Biological and Genomic Characterization of Two Astaxanthin-Producing Paracoccus marcusii Isolates as a Potential Source for Food Additives

Astaxanthin (AST), a carotenoid pigment, has garnered significant interest due to its potent antioxidant, anti-inflammatory, and antibacterial properties, indicating that it is a valuable natural additive in the aquaculture, nutraceutical, and cosmetic industries. To date, Paracoccus spp., a known astaxanthin-producing bacteria, has emerged as a potential microbial source of substantial AST production yield and biosynthetic capabilities. This study reports the biochemical and genomic characterization of two Paracoccus isolates, GCUPA1 and GCUPA3, focusing on their potential as sources of natural carotenoids. Both strains were characterized by distinctive red-orange pigmentation and identified as P. marcusii based on 16S rRNA analysis. Spectroscopic and chromatographic analyses were performed to identify the predominant carotenoids, and the results established AST as the predominant carotenoid in both strains.

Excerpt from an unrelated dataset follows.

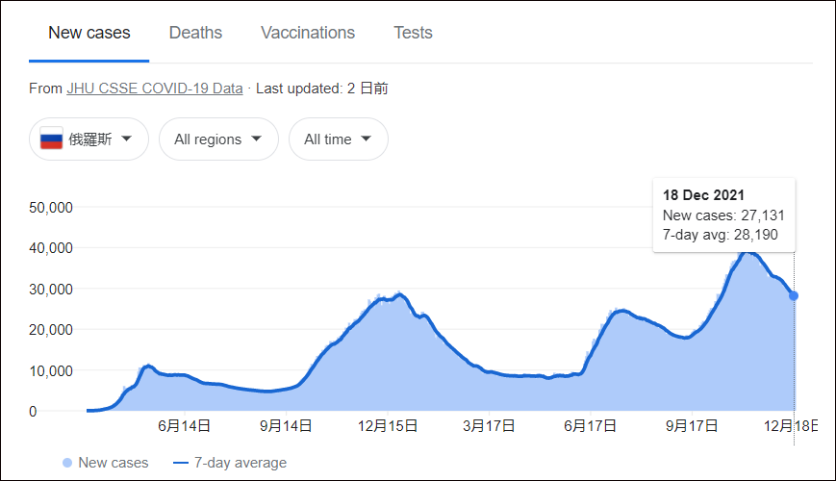Click the 12月15日 x-axis date label

coord(388,425)
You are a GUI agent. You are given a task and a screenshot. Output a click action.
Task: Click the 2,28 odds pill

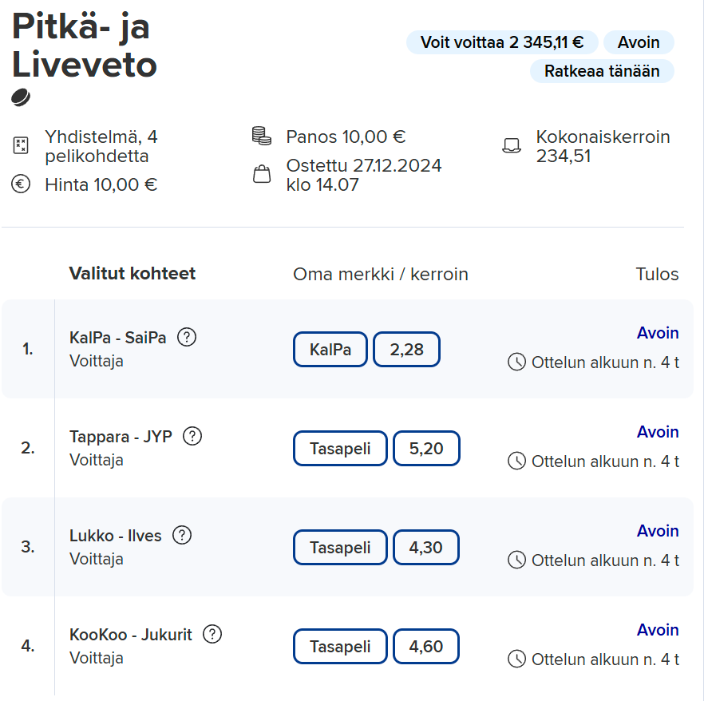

The extracted pigments exhibited significant antioxidant activity in the 2,2'-azino-bis (3-ethylbenzothiazoline-6-sulfonic acid) (ABTS) assay, indicating their potential to reduce oxidative stress. Genome phylogeny revealed that both strains were closely related to the carotenoid-producing strain, P. marcusii CP157, confirming their taxonomic position within the species. Notably, the complete genome sequences revealed intact carotenoid biosynthetic gene clusters (BGCs) that encode all essential enzymes (crtWZYIBE) required for astaxanthin synthesis from isoprenoid precursors, with high nucleotide identity between strains. These findings establish P. marcusii GCUPA1 and GCUPA3 as a potential cell factory for sustainable astaxanthin production and suggest significant advantages in terms of processing efficiency and production economics compared to existing microbial systems.